▶ _Problem to solve_:
Could you copy each line of the entries that contains "agent"?

▶ _Records_:

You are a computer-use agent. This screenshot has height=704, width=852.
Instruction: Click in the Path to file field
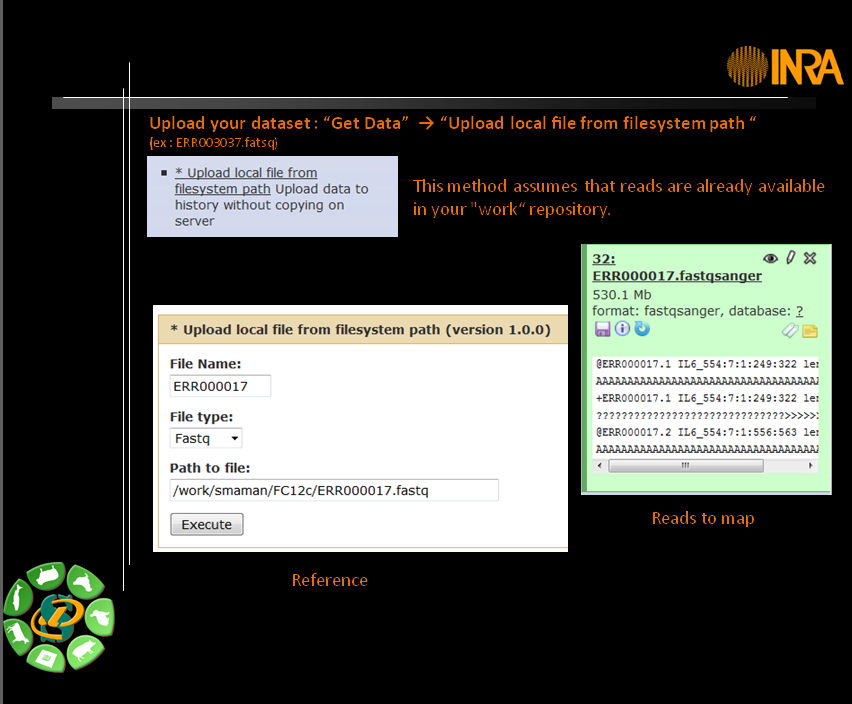[334, 490]
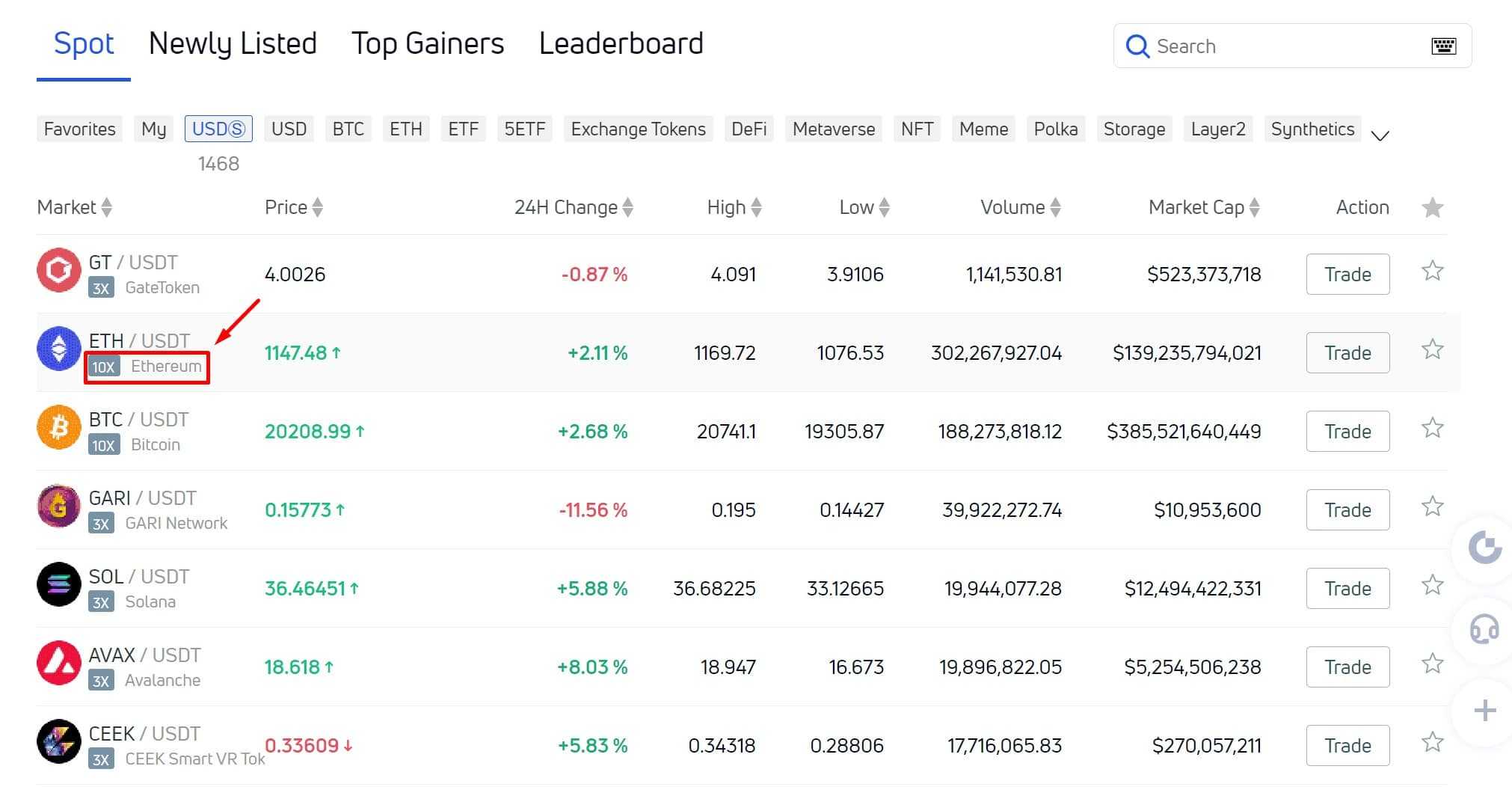
Task: Star the SOL/USDT market row
Action: pos(1432,585)
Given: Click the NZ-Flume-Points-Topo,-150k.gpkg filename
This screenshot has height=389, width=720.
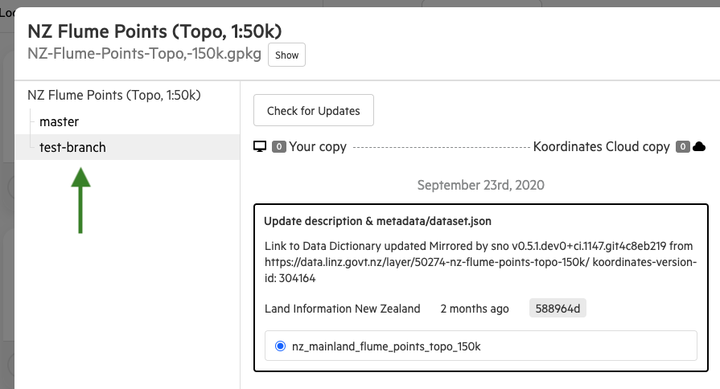Looking at the screenshot, I should click(x=144, y=54).
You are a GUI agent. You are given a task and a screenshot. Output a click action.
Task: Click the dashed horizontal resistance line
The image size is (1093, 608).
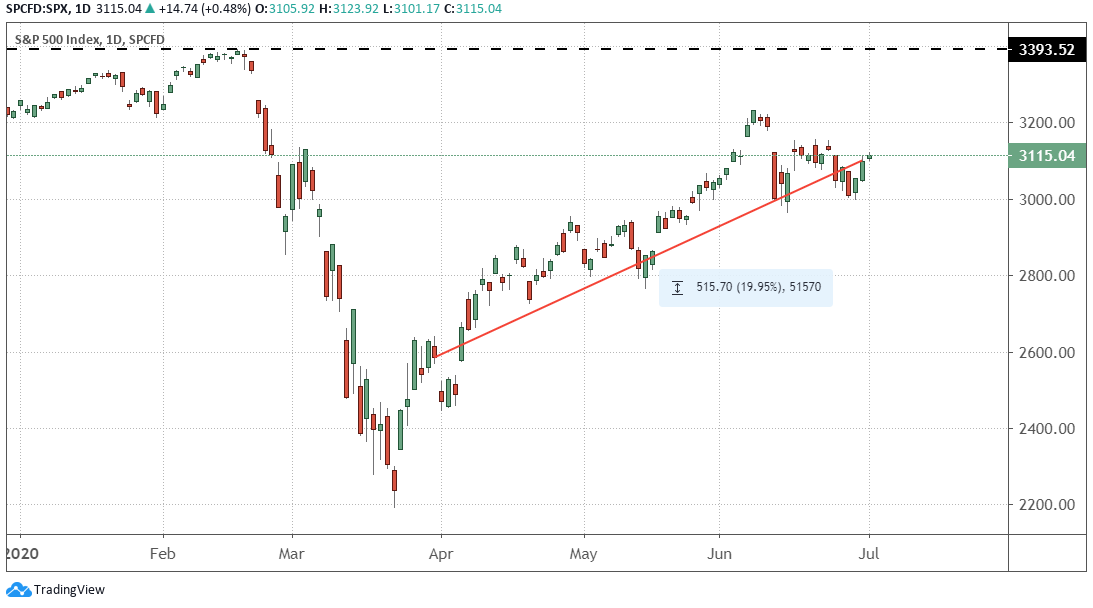click(x=600, y=48)
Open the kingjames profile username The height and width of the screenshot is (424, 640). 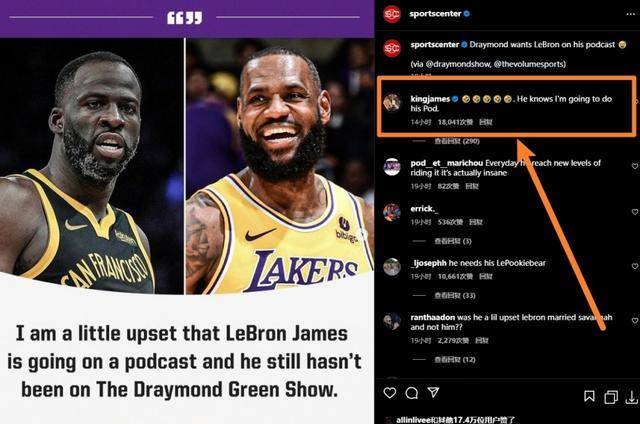pyautogui.click(x=430, y=99)
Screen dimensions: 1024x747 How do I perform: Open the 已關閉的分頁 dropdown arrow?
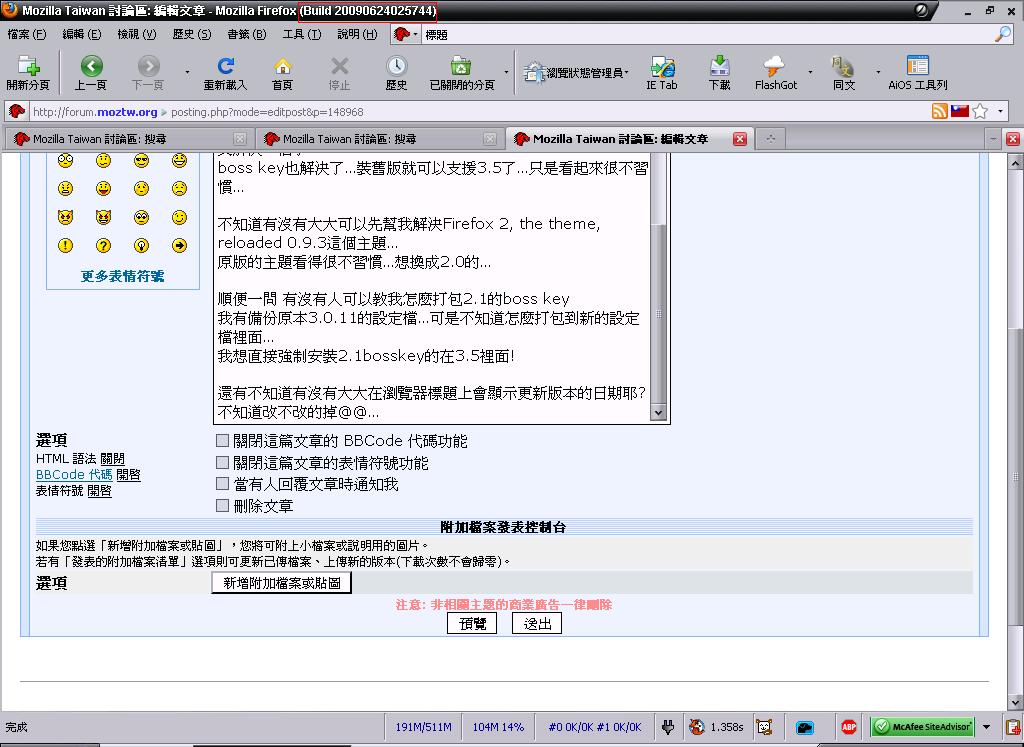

▶ _Result_:
You are a computer-use agent. This screenshot has height=704, width=852.
You are a GUI agent. You are given a task and a screenshot. Output a click action.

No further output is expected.